» Given instruction 1:
In the post on dice systems, what number does a roll of 6,6 represent under the author's two-color d6 method?
» Given instruction 2:
Reproduce the part of the post on dice systems starting at "But I was reminded" and ending at "12 but a 66 .".

By Christopher Robin Negelein
This has always been a firm belief of mine that good games create a sort of language. A language of tools, perhaps, but then again we are tool inventing/using species. Until now, my go to example was both Magic and Seven Wonders. Seven Wonders because they use a variety of icons that can make basic sentences; Make one gold trades with left neighbor or Choose one free resource from list. Where as my example for Magic was how 68 year old bridge player could be mystified at the concept that the cards themselves could have rules on them and just how you set them on the table (tapping) meant something.
But I was reminded of that yesterday because I came up with a new little dice system that I don't think has been used before. You use two different colored d6s and read the rolls with one color in the tens place and the other in ones place. So 1,1 isn't two but an 11 and 6,6 (as pictured above) is not 12 but a 66 .
I could have made that simpler by saying, "read the dice as percentile dice" or even d6% but I discovered there was a whole context missing from that.
See, I don't regularly play/run regular d10% games so it never occurred to me how they play out, more specifically that they are roll under systems. If you have a skill that's 64% then you roll below your skill to be successful. This leads to a whole bunch of mechanics that are fairly intuitive, especially if you make them opposed rolls. In a fight or contest? Roll below your skill but higher than your opponent. Want graduated successes or failures, How much of a factor is your roll compared to your success.
But with my "d6%" system, I had already assumed the set up would be to match or exceed a difficulty number. So to say I was surprised by the hour a friend and I wasted trying to understand each other was a understatement.
For the math savvy, or just the very observant, you have probably already noticed a "flaw" in my system. The dice can't express certain numbers like 17,18, 19 or 20. But we pick everything back up at the number 21.*
That's another bit of gaming expectations (or language?). Or dice systems aren't supposed to have obvious holes in them or they way they work. First edition Storyteller dice pools system was infamous for this since ones canceled out successes and further ones could doom you further, which meant that highly skilled characters with buckets of dice were as likely to drastically fail at something they were supposed be legendary good at.

» Information provided:
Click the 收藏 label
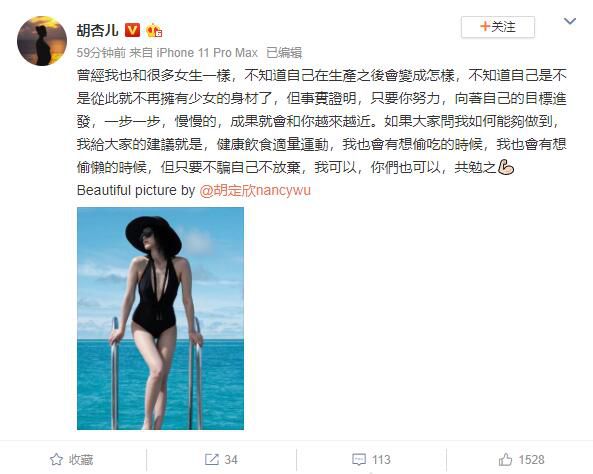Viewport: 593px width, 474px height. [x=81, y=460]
==
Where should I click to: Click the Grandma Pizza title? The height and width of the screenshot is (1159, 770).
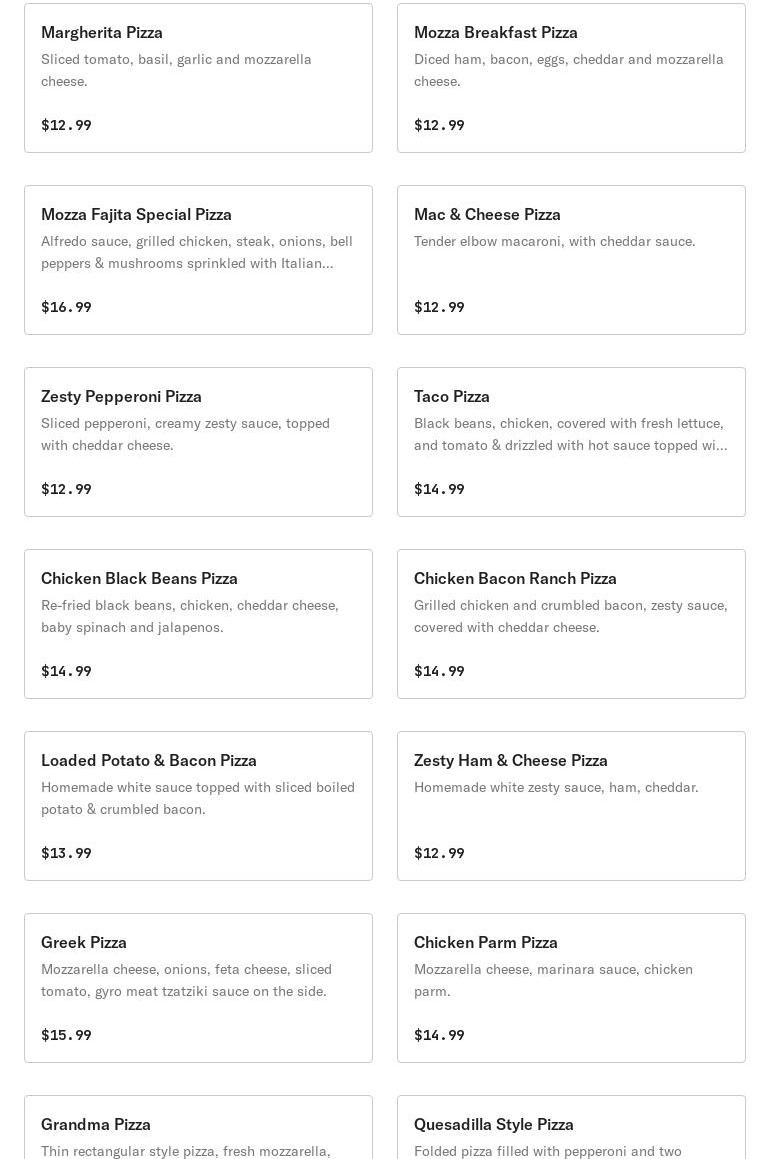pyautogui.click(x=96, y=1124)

» Full answer 1:
66, not 12.

» Full answer 2:
But I was reminded of that yesterday because I came up with a new little dice system that I don't think has been used before. You use two different colored d6s and read the rolls with one color in the tens place and the other in ones place. So 1,1 isn't two but an 11 and 6,6 (as pictured above) is not 12 but a 66 .